The afternoon that Neil Davidow and Mort Baker went to the Married Men’s Ball, Margie Davidow and Helen and Bert Sinclair took a streetcar downtown to the center of the city. There were handles along the outside of the streetcar and a narrow running board to stand on when all the seats were occupied. The Sinclairs and Margie stood along this running board, pressed against the side of the trolley, squinting happily against the wind, drawing back whenever cars whizzed along too close beside them, Helen and Margie laughing nervously when the streetcar shot through the tunnel. There was a colored samba band on the streetcar, playing the whole time, and whenever the car stopped for a traffic light the people clinging to the outside would jump off and dance in the streets, running to jump back on again when the car started to move. Children standing on the sidewalk aimed their water pistols and
lança perfumas
at the passengers on the outside, and the passengers shook their fists at them.

On the sidewalk an elderly man dressed as a Bahiana, with rouged cheeks, flounced quickly along, swishing his ruffled skirts, his head held high, looking neither to left nor right, anticipating taunts and yells and pretending to ignore them. The ice-cream vendors were out in full force, and there were stands set up along the street where men sold hot foods. In some streets there was no traffic at all, only people strolling or dancing or gaping at the others. Some of the people had been out in the street for three days without stopping to sleep.

Some people slept, sometimes. They went to bed at half past eight in the morning when the sun was bright and other people were soaking out hangovers on the beach. They slept fitfully in hot, darkened rooms, the air faintly perfumed from their damp, ether-soaked costumes that had been dropped on the floor or flung across chairs. They awoke to twilight, or to nighttime dark, breakfasting at dinner time, feeling like inhabitants of a nightmare world, putting on their soiled costumes again—or perhaps new, more imaginative costumes—and setting out for another ball.

No one, anywhere, went to work.
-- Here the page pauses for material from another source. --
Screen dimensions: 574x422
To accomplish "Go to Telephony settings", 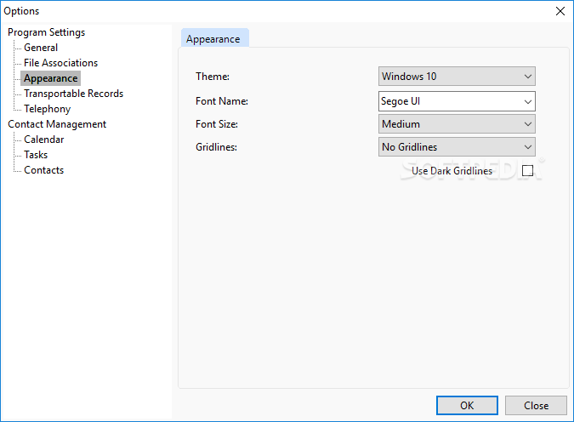I will click(x=48, y=109).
Sometimes, miraculously, mail was delivered. More often not. A mailman, bending under his sack of undelivered letters at four o’clock in the afternoon, suddenly straightened up and tossed all the letters into the gutter. Another mailman, neater, burned his. It was inhuman to think of making anyone work at Carnival. Rei Momo, the king of joy, was sovereign in the city.

One night there was the parade of the Escolas de Samba—the samba schools—who had been practicing for this great night all through the months before. New songs had been written for the occasion, songs that had already swept Brazil with their rhythms, played by orchestras at all the balls. The costumes for the parade would be hand-made, and fantastic, the product of a year of planning and work and unexpressed dreams. First there would be floats. The parade would go on all night, and from the provinces the poor came to watch, bringing their children, older children and babies who slept peacefully on blankets spread out on the sidewalk of the main plaza. There were benches for early-comers to stand on, but they were all occupied by the morning before the parade. The plaza was paved, and there were little trees growing on it. There were twenty-five-foot-high painted wooden figures that had been erected for Carnival—a pirate, a Bahiana, a clown. The bases of these figures were hollow wooden rectangles, twelve feet high, and people helped each other to climb up on top of them, clinging precariously, to watch the Escolas de Samba parade from above the heads of the crowd. At the foot of the wooden figures were entire families, mothers with five or six children, some of whom had taken the bus from villages as far as a day away, and who had been sitting there surrounded by ragged blankets and parcels of food for as long as ten hours. For them this was the event of the year, the one night of magic and beauty, the only Carnival party that was entirely free.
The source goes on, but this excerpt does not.